Figure 17: “Model” tab for relationship visualization
It’s quite typical people who goes out, report and assemble dashboards without at least having the minimal knowledge of that part of relationships. That’s because Power BI is very drag and drop. So, with logic and using the visuals you can build the report.
Let’s import the “Vendas” file from the same folder to assemble some visuals:
Figure 18: Creating a Card look
Figure 19: Creation of Bar Graph visualization
Stages: 1. In "Visualizações" select "Cartão" → Drag the "Faturamento" column to "Campos" 2. In "Visualizações" select "Gráfico de colunas empilhadas" → Drag the column from "Ano" to "Eixo" and from "Faturamento" to "Valores"
The problem starts to show when more complex analyses are requested (year over year, for example). Then it’s common to people start thinking about giving up or thinking about doing it in Excel and then importing it ready to Power BI.
You must be very careful in the second situation, because Power BI was made to perform the analysis and not stay in a back and forth with Excel. I’m talking about this “back and forth” because it’s possible to export the information from a Power BI look to a .csv file. Then comes the incredible solution to export the data and do the math in Excel. With this, you can import the file with the calculation made to Power BI:
Figure 20: Export option to .csv file
Avoid doing this as much as possible, because:
- You can do this calculation on your own Power BI
- It will make it very difficult to maintain the report
- It will be a static calculation
Figure 21: Saving the file in .csv
Figure 22: Exported file format
Stages: 1. Click on the 3 dots "..." in the upper right corner of the graphic → Select "Exportar dados" → Select the file 2. Open file in Excel
We will import this file into Power BI:
Figure 23: Getting data from .csv file
When we do this, we can see in “Modelo” that a new Table has been created. Now the problem is to join two things that came from the same base, but in different tables. Then the “attempts to make the relationship between the tables” stage starts and these attempts leads to errors.
Figure 24: Imported Table
Stages: 1. In "Página Inicial" select "Obter dados" → Select "Texto/CSV" → Select file 2. Display the imported table in "Campos" from "Relatório" and in the "Modelo" tab
Important: Although Power BI is very iterative and easy to assemble the visulas, I believe it is essential that you understand the reason of what you are doing. So, don’t learn only in trial and error! Go after the basics and I’m sure you will succeed and do things right. |
We have already seen that we won‘t use this table, so let’s delete it:
Figure 25: Deleting Table
Understanding the types of tables
In the world of BI we name the tables in two types:
- Dimension table: any table that is related to new registration! They must have a unique key (e.g. id, code and SK) that will identify the dimension. For example, a table for registering products and customers.
- Fact table: the table that has the values (facts) of historical events/movements/events. In it, we also have the unique key to relate with the dimension tables.

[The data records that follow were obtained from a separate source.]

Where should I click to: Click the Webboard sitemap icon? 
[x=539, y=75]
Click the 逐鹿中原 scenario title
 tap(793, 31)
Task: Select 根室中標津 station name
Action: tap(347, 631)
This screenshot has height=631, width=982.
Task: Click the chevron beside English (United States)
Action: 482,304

From this relationship and the connection through the primary key between the tables we do not need to have everything in a single “Giant table” as normally done in Excel. So, I can analyze and bring information from any column that is in the dimension table (for example: Country of a client or group that the product fits) even if this information is not directly in the sales fact table. Therefore it’s not necessary to have everything in the fact table!
This is a fundamental point to study and really learn at the beginning, because it is a different concept from Excel and helps a lot when creating the calculations in Power BI.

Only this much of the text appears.